Zeweed a rencontré Jouany Chatoux, porte-parole de l’Association Française des Producteurs de Cannabinoïdes (AFPC) et fer de lance du combat pour la reconnaissance d’une culture artisanale du chanvre bien-être. La Ferme Bio de Pigerolle, son exploitation située dans la Creuse, est un modèle à suivre pour la filière nationale.
Zeweed- Depuis combien de temps cultives-tu le chanvre? Quelle est aujourd’hui la surface d’exploitation de La Ferme de Pigerolles?
Jouany Chatoux-Nous pratiquons la polyculture (principalement du sarrasin et du seigle) et l’élevage depuis 1999. Il y a 5 ans, en 2017, je me suis lancé dans la culture du chanvre.
Dans le détail, nous produisons du chanvre industriel (pour sa fibre et ses graines à vocation alimentaire) sur 20 hectares et des fleurs de CBD sur 5 hectares.
Tu fais des produits dérivés ?
Oui. Lorsque nous avons arrêté notre activité de transformation animale, nous avons reconvertis notre labo de 400 m2 pour nous consacrer uniquement à la transformation végétale. Nous l’utilisons désormais pour produire des huiles de CBD, y compris des huiles de massage, mais aussi des infusions et des confiseries.
Des confiseries? C’est à dire?
Ce sont des fleurs de cannabis cristallisées au sucre. Le goût est très prononcé : on adore ou on déteste.
Nous avons aussi développé un nouveau produit à partir des tiges de chanvre, en transformant le pied des plants en charbon actif, comme le binchotan. (le binchotan est un produit qui sert à purifier l’eau NDLR).

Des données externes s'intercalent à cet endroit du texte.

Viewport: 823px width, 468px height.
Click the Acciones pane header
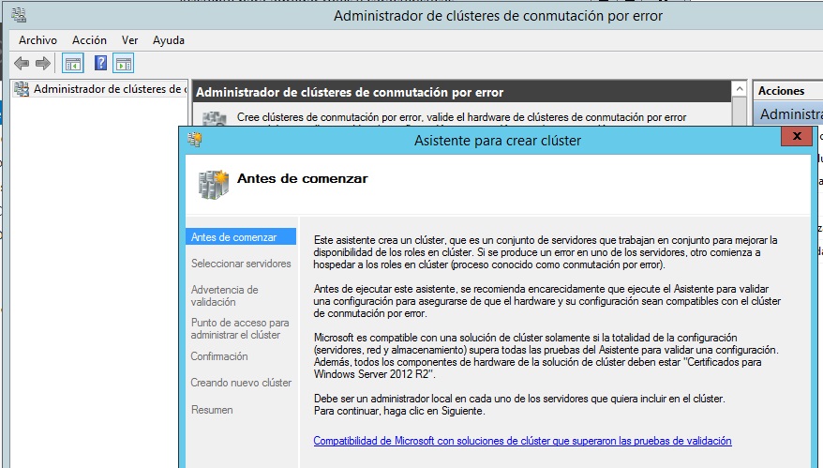click(781, 91)
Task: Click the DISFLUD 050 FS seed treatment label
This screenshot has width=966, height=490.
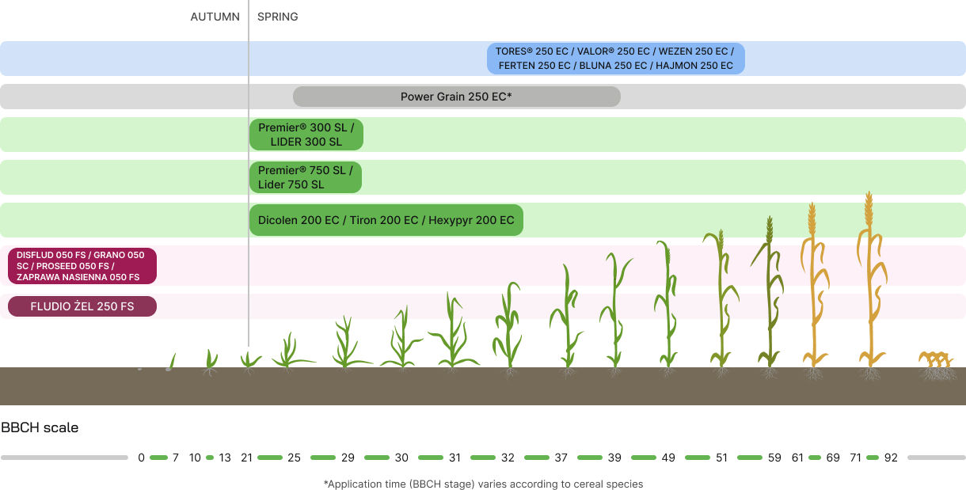Action: (82, 266)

“J’ai toujours milité pour la liberté culturale”
Dans le cadre de ton activité quels rapports entretiens-tu avec la loi ?
J’ai toujours milité pour la liberté culturale. Nous travaillons nos propres génétiques, qui correspondent au climat et aux terres de la Creuse. Aucun de nos produits ne dépassent les normes de THC autorisées (0,3% NDLR). Nos variétés cultivées sont la Pigerolles, la Millevaches ou encore la Creusoise.
Cette démarche nous permet d’être toujours dans le cadre de la loi, d’autant plus que concernant les variétés inscrites au catalogue européen, nous nous sommes aperçus en les cultivant que les taux de THC des plantes du dit catalogue étaient souvent au delà de la norme autorisée.
Tu as un projet de production de cannabis thérapeutique en cours, tu peux nous en parler?
Oui, pour cela, il faut remonter aux années 2017-2018, dates de l’origine du projet.
A cette période une importante usine a fermé dans la Creuse.
Les élus locaux ont été reçus par Macron à l’Elysée pour discuter d’un nouveau cadre de relations entre l’Etat et les collectivités locales, le Plan Particulier pour la Creuse.
Eric Correia, infirmier anesthésiste et élu de la Creuse a présenté un plan pour le développement de la filière cannabis locale.
Le cannabis thérapeutique sera cultivé sur un ancien site militaire ultra sécurisé
Ce projet a été validé et signé par le Premier Ministre de l’époque, Edouard Philippe.
Il est actuellement en phase de montage, depuis maintenant 4 ans.
Le site choisi est un ancien site militaire ultra sécurisé, un ancien centre d’écoutes, avec un bunker enterré de 850 m2 et 5 hectares de terrain clôturé.
L’idée est de faire de ce lieu un pôle d’excellence du cannabis : le « Cannapole » . Hélas, à cause de la crise sanitaire, le projet a pris beaucoup de retard.
L’ANSM (Agence nationale de sécurité du médicament) va consulter les acteurs de la filière chanvre jusqu’au 20 avril prochain et doit soumettre un cahier des charges d’ici la fin de l’année 2022.
Le Cannapole devrait être opérationnel courant 2024.
Premières cultures de cannabis à visée médicale prévues pour 2024
Qu’attends-tu de ce second mandat d’Emmanuel Macron?
J’attends une prise en compte des remontées de tous les acteurs de terrain de la filière, qui sont actuellement encore mis sur la touche.
Aujourd’hui, ceux qui sont écoutés par le gouvernement sont ceux qui prônent une utilisation très restrictive de la plante. (Les acteurs et représentants du chanvre industriel NDLR)
Je demande que l’on applique les mesures préconisées par le rapport parlementaire (avec consultation de 120 experts) sur le cannabis bien-être et thérapeutique. Ce rapport a été enterré dans un déni complet de démocratie, quant à l’expérimentation du cannabis thérapeutique, elle est reportée d’un an.